Characteristics of patients receiving allergy vaccination: to which extent do socio-economic factors play a role?

Background: Little is known about characteristics of patients receiving allergen-specific immunotherapy. Identifying obstacles to appropriate treatment according to guidelines may facilitate the development of strategies aiming at improved treatment of patients with allergic respiratory diseases. The objective of this study was to investigate differences in disease severity, demographic and socioeconomic status between allergic rhinitis patients receiving allergen-specific immunotherapy and allergic rhinitis patients not receiving allergen-specific immunotherapy. Methods: A total of 366 patients were studied of whom 210 were going to receive subcutaneously administrated immunotherapy (SIT) against grass pollen and/or house dust mite allergy. The severity of rhino-conjunctivitis (hay fever) and/or asthma was classified according to international guidelines. The questionnaires included an EQ-5D visual analogue scale instrument and some socio-economic questions.
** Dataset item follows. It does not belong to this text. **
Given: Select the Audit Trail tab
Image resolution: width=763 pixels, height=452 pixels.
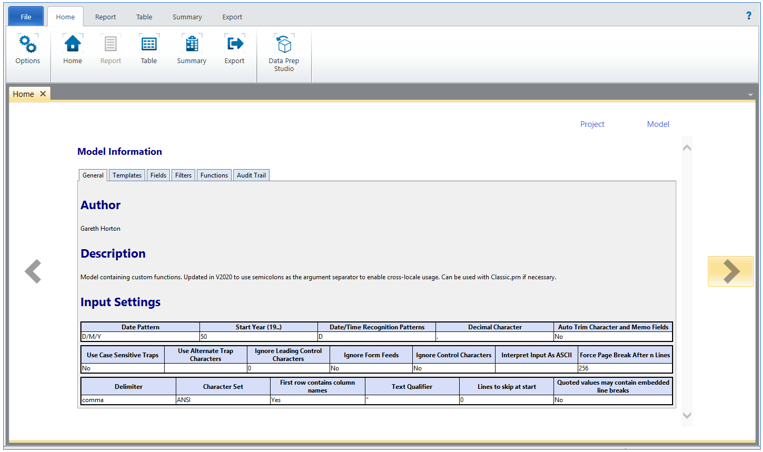Looking at the screenshot, I should coord(251,175).
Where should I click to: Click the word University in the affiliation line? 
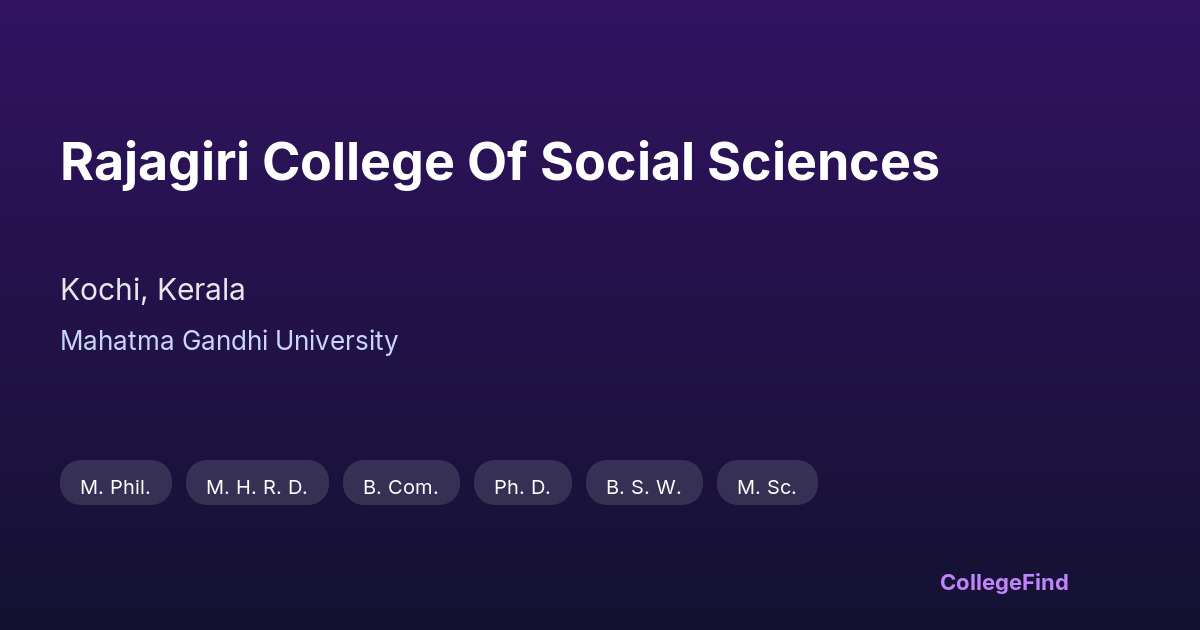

Results: Severity of disease, young age, high level of education as well as greater perceived impairment of health-related quality of life due to allergic symptoms were significantly associated with use of SIT. Somewhat unexpectedly, household income was not associated with use of SIT. Conclusion: Use of SIT was associated with both disease severity measures and educational level, but not income level. These results suggest social inequality as reflected by lower use of SIT among patients with lower educational level may represent an obstacle to treatment with SIT.

Willingness to pay for allergy-vaccination among Danish patients with respiratory allergy

OBJECTIVE The aim of this study was to elicit willingness to pay (WTP) for allergen-specific subcutaneous injection immunotherapy (SCIT) in a cohort of respondents suffering from allergic-rhinoconjunctivitis (a-RC)/asthma, and to investigate how patients self-select to SCIT according to need. METHODS A random sample of the general population was screened for a-RC/asthma and asked if they were willing to consider SCIT. They were asked to state their WTP for SCIT by way of a discrete choice question (DC-q), an open-ended WTP question (o-WTP-q), and questions relating to their sociodemographic background and the severity of their a-RC/asthma. The characteristics of respondents demanding SCIT were compared with the characteristics of respondents who have actually received SCIT to establish possible barriers to demand. RESULTS Our results suggest that respondents do well in self-selecting themselves to SCIT on the basis of need according to disease burden measured in terms of a-RC classification, number of contacts with a general practitioner, number of sick days, and potential quality-adjusted life-year loss. Mean WTP for SCIT was estimated at 655 euros (median, 267 euros) (o-WTP-q) and 903 euros (95 percent confidence limit, 348-1,459) (DC-q). CONCLUSION Characteristics of respondents, who consider SCIT and are willing to pay for SCIT, suggest that allergy sufferers select themselves appropriately according to need and not according to other characteristics, such as income or education. There is a significant discrepancy between those who hypothetically consider SCIT and those demanding SCIT in real life. This study suggests that there are barriers to entry related to age and education, but not to income.